- Born: 4 February 1952 (age 74) Garhwal, Uttarakhand, India
- Occupations: Professor, Author
- Children: 3

Academic background
- Alma mater: University of Delhi Garhwal University

Academic work
- Main interests: International Accounting, Budgeting and Management Accounting
- Website: www.acadjoshi.com

= Prem Lal Joshi =

Indian educationalist

Prem Lal Joshi (born 1952) is an Indian educationalist, scholar, author and writer for over four decades and has worked in several countries. He has worked as a Professor of Accounting (2013–19) at the Multimedia University, Cyberjaya, Malaysia. He has also been chairman of the Center for Excellence in Business Performance (CEBP) for three years. He was a Professor of Accounting at the University of Bahrain (1993-2012), Kingdom of Bahrain. Prior to that, he worked as an Associate and Assistant Professor at National Institute of Industrial Engineering (NITIE), Mumbai (1984-1993), Visiting Associate Professor at Bilkent University (1989–90). He was a Senior Fellow of the Indian Council of Social Science Research (ICSSR), New Delhi (2019-2021) to conduct research in the Internal auditing area.

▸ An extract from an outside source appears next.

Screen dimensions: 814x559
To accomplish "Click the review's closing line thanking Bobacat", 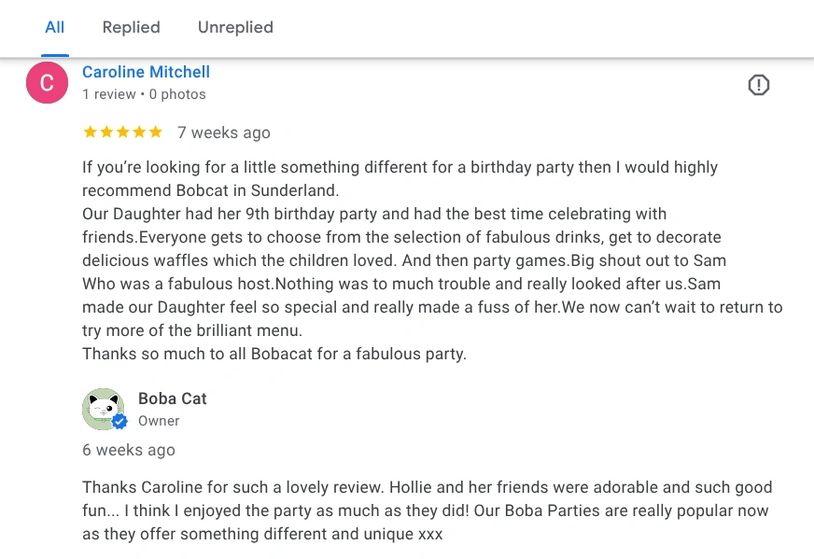I will [x=274, y=353].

He is the founding and honorary editor of the International Journal of Accounting Auditing and Performance Evaluation, the founding honorary editor of Afro Asian Journal of Finance and Accounting, the founding and Editor-in-Chief of the International Journal of Auditing and Accounting Studies, and the Editor-in-Chief of the Global Journal of Accounting and Economy Research. In addition to his nine books, he has published more than 130 research papers in accredited international journals in Accounting and Interdisciplinarity areas all over the world.

== Early life and education ==
Joshi earned his Ph.D. in commerce (finance and accounting) from Hemwati Nandan Bahuguna Garhwal University, India, in 1981 and master's degree in commerce from South Delhi Campus, University of Delhi, in 1975. He was awarded a Teacher Fellowship by Indian Council of Social Science Research, New Delhi in 1979.

== Academic career ==
During the 1980s, he worked at Garhwal University, and played a key role in establishing its Faculty of Commerce.

He is the founding and honorary editor of the International Journal of Accounting Auditing and Performance Evaluation, the founding honorary editor of Afro Asian Journal of Finance and Accounting, the founding and Editor-in-Chief of the International Journal of Auditing and Accounting Studies and the Editor-in-Chief of the Global Journal of Accounting and Economy Research. He has published over 130 research papers in accounting and interdisciplinary areas in refereed accredited international journals. One of his papers on management accounting has been cited by international scholars for more than 449 times. Two of his books in accounting, written in consultation with Ministry of Education, Bahrain, are text books in Government Schools in Bahrain.

He was a member of AAA's IT Committee for 2005–06 and a VP of Indian audit asso. during 1991–92. He was also a member of European Accounting Association from 1995 to 2012. In 2007, he was admitted as an Academic Fellow by Association of International Accountants, United Kingdom.

He has also written more than 90 general articles which address contemporary issues related to society, the economy, and professionals. He also writes columns for a few online magazines and newspapers.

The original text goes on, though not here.